--- About this task ---
Output the entries below without any alteration.

(Collected data entries)
★ ★ ★ ★
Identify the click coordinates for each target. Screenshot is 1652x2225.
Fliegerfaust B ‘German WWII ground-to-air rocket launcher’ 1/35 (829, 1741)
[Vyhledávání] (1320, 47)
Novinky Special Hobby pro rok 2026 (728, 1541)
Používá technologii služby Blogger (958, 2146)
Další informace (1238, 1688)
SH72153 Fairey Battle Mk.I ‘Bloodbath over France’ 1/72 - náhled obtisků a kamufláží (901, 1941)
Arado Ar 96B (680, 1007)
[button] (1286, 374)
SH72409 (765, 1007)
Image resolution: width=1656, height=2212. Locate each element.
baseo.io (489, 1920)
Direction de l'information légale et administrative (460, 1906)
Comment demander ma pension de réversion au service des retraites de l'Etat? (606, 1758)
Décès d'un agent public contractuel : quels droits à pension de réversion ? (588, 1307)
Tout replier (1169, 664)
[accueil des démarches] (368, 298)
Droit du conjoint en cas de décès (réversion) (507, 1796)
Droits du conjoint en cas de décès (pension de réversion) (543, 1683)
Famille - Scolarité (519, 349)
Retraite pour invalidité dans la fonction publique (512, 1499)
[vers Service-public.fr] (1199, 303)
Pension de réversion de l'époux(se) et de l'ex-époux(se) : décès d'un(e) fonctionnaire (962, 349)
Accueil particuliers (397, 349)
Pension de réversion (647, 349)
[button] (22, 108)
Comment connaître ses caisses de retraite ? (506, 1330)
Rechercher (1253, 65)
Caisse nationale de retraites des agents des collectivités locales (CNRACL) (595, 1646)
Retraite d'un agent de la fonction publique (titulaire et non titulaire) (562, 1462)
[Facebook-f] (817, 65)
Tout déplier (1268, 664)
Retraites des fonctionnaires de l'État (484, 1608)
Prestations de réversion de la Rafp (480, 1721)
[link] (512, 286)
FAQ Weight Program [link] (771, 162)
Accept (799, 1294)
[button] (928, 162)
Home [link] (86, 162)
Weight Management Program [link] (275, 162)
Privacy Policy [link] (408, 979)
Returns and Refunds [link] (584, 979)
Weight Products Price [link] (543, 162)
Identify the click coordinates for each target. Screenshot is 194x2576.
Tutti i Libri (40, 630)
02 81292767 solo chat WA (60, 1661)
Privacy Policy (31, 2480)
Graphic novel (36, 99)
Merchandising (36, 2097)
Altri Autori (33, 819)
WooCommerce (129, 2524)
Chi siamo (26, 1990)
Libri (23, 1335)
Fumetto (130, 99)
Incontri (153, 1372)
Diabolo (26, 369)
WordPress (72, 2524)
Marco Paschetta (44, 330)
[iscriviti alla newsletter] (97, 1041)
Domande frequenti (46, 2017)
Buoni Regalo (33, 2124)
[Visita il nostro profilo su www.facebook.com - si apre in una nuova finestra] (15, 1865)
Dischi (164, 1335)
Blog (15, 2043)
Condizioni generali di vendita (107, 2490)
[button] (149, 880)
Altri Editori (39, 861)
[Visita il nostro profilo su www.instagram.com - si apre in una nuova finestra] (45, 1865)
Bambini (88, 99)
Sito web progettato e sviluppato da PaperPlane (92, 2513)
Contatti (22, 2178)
★ ★ ★ ★
--- Response to this task ---
Identify the click coordinates for each target. Screenshot is 1652x2225.
Fliegerfaust B ‘German WWII ground-to-air rocket launcher’ 1/35 (829, 1741)
[Vyhledávání] (1320, 47)
Novinky Special Hobby pro rok 2026 (728, 1541)
Používá technologii služby Blogger (958, 2146)
Další informace (1238, 1688)
SH72153 Fairey Battle Mk.I ‘Bloodbath over France’ 1/72 - náhled obtisků a kamufláží (901, 1941)
Arado Ar 96B (680, 1007)
[button] (1286, 374)
SH72409 (765, 1007)
Image resolution: width=1656, height=2212. Locate each element.
baseo.io (489, 1920)
Direction de l'information légale et administrative (460, 1906)
Comment demander ma pension de réversion au service des retraites de l'Etat? (606, 1758)
Décès d'un agent public contractuel : quels droits à pension de réversion ? (588, 1307)
Tout replier (1169, 664)
[accueil des démarches] (368, 298)
Droit du conjoint en cas de décès (réversion) (507, 1796)
Droits du conjoint en cas de décès (pension de réversion) (543, 1683)
Famille - Scolarité (519, 349)
Retraite pour invalidité dans la fonction publique (512, 1499)
[vers Service-public.fr] (1199, 303)
Pension de réversion de l'époux(se) et de l'ex-époux(se) : décès d'un(e) fonctionnaire (962, 349)
Accueil particuliers (397, 349)
Pension de réversion (647, 349)
[button] (22, 108)
Comment connaître ses caisses de retraite ? (506, 1330)
Rechercher (1253, 65)
Caisse nationale de retraites des agents des collectivités locales (CNRACL) (595, 1646)
Retraite d'un agent de la fonction publique (titulaire et non titulaire) (562, 1462)
[Facebook-f] (817, 65)
Tout déplier (1268, 664)
Retraites des fonctionnaires de l'État (484, 1608)
Prestations de réversion de la Rafp (480, 1721)
[link] (512, 286)
FAQ Weight Program [link] (771, 162)
Accept (799, 1294)
[button] (928, 162)
Home [link] (86, 162)
Weight Management Program [link] (275, 162)
Privacy Policy [link] (408, 979)
Returns and Refunds [link] (584, 979)
Weight Products Price [link] (543, 162)
Identify the click coordinates for each target. Screenshot is 194x2576.
Tutti i Libri (40, 630)
02 81292767 solo chat WA (60, 1661)
Privacy Policy (31, 2480)
Graphic novel (36, 99)
Merchandising (36, 2097)
Altri Autori (33, 819)
WooCommerce (129, 2524)
Chi siamo (26, 1990)
Libri (23, 1335)
Fumetto (130, 99)
Incontri (153, 1372)
Diabolo (26, 369)
WordPress (72, 2524)
Marco Paschetta (44, 330)
[iscriviti alla newsletter] (97, 1041)
Domande frequenti (46, 2017)
Buoni Regalo (33, 2124)
[Visita il nostro profilo su www.facebook.com - si apre in una nuova finestra] (15, 1865)
Dischi (164, 1335)
Blog (15, 2043)
Condizioni generali di vendita (107, 2490)
[button] (149, 880)
Altri Editori (39, 861)
[Visita il nostro profilo su www.instagram.com - si apre in una nuova finestra] (45, 1865)
Bambini (88, 99)
Sito web progettato e sviluppato da PaperPlane (92, 2513)
Contatti (22, 2178)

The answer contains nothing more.